Industry suppliers to David Jones can feel confident about future sell- through as South African retailer Woolworths, reversed a four-year slide in earnings at the department store. Yesterday, the company reported a 28.8% increase in operating profit to $161 million in the 11 months ended June 30.
It was stronger performances in homewares and beauty along with sales of more full-priced merchandise that helped to lift gross margins to 39.6% from 38.2%, compared with first-half margins of 41%.
The full-year result came after a 10.3% increase in David Jones’ operating profits to $107 million in the five months ended December 31 and followed a 6.4% increase in sales to $1.885 billion – the strongest for eight years – with June-half sales up 10.7%.
Woolworths chief executive Ian Moir (pictured) told the media yesterday, “What we’ve done, what we’ve achieved, how much we’ve changed, seems so remarkable in the period we’re talking about.”
World class store
“It’s turning into a world-class department store,” Moir said. “We’ve only had one year of it, yet the comparable store growth was 3.7%… with second-half comps up 6.5%,” he said. “It’s a much more profitable business than it was.”

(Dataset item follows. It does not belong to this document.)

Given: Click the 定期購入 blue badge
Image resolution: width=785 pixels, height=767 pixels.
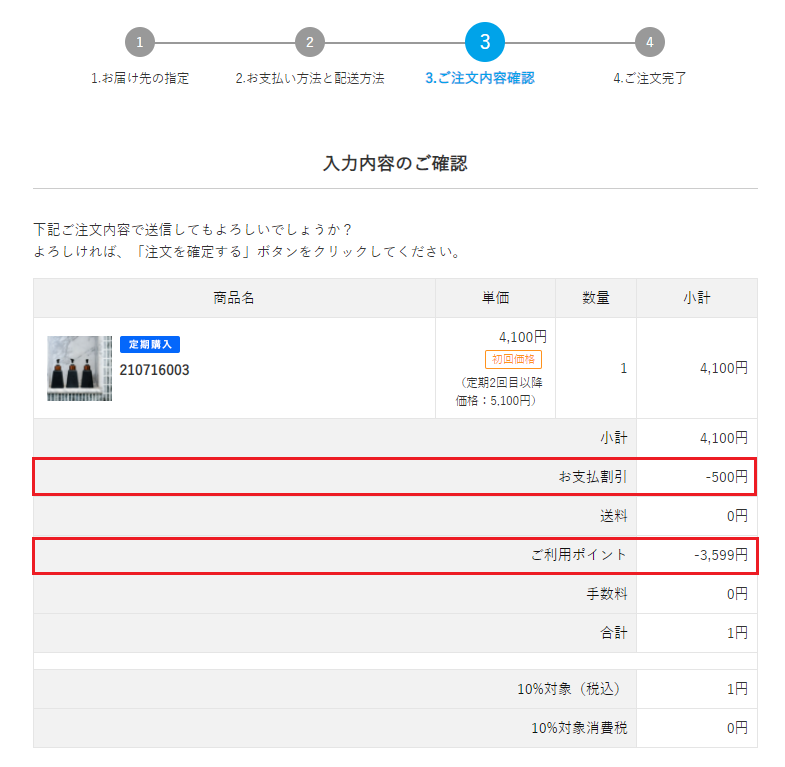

Moir has said he wants to lift operating profit margins at David Jones to more than 10% from last year’s 7.6%, compared with 3 per cent at the time of the acquisition (adjusted for rental expenses).
Sales in the first eight weeks of 2016 had “started very strongly”, he said, and above-market sales growth was expected to continue, even though Australian consumer sentiment was weak.

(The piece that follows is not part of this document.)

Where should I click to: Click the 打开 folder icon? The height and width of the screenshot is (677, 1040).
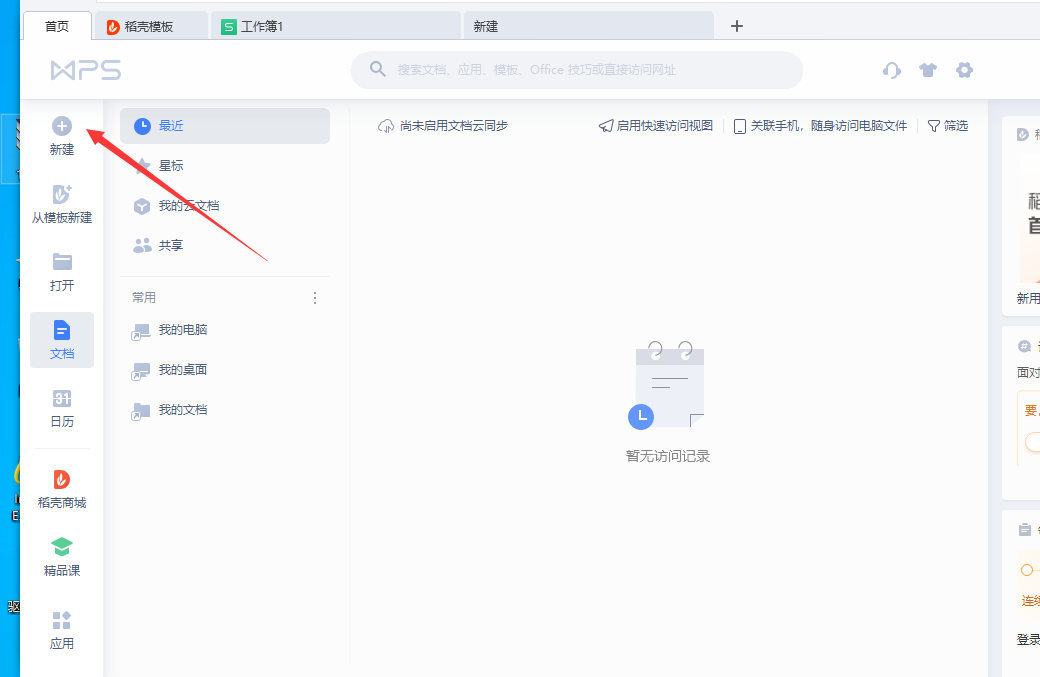pos(62,262)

Mr Moir said business transformation initiatives were on track, the customer proposition was well accepted and Woolworths had improved service by adding more full-time staff.
Same-store sales up
At Country Road, operating profits rose 13.3% to $111 million as sales rose 11.5%, with same-store sales up 4.7%.

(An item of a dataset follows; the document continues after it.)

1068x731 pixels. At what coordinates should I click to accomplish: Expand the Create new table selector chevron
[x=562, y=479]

Gross margins declined 1.1 percentage point to 60.9% because of markdowns in womenswear after “a really bad season.”
Moir described Woolworths plans to invest more than $400 million a “scary amount of money” –– over the next few years on new systems and loyalty programs, visual merchandising, store refurbishments and new stores – to transform David Jones into the best department store in the southern hemisphere.
David Jones received board approval from its new parent this week to press ahead with a new customer relationship management system, which would enable it to letter analyse and reward customer spending and help the retailer lift online sales to 10% of total sales from 3% currently.
“It will be transformational,” Moir said. “We’ll be more objective in decision making and it will create stronger and stickier relationships with our customers within David Jones.”
New Zealand beachhead
David Jones is also moving offshore for the first time, establishing a beachhead in New Zealand by buying Kirkcaldie & Staines in Wellington.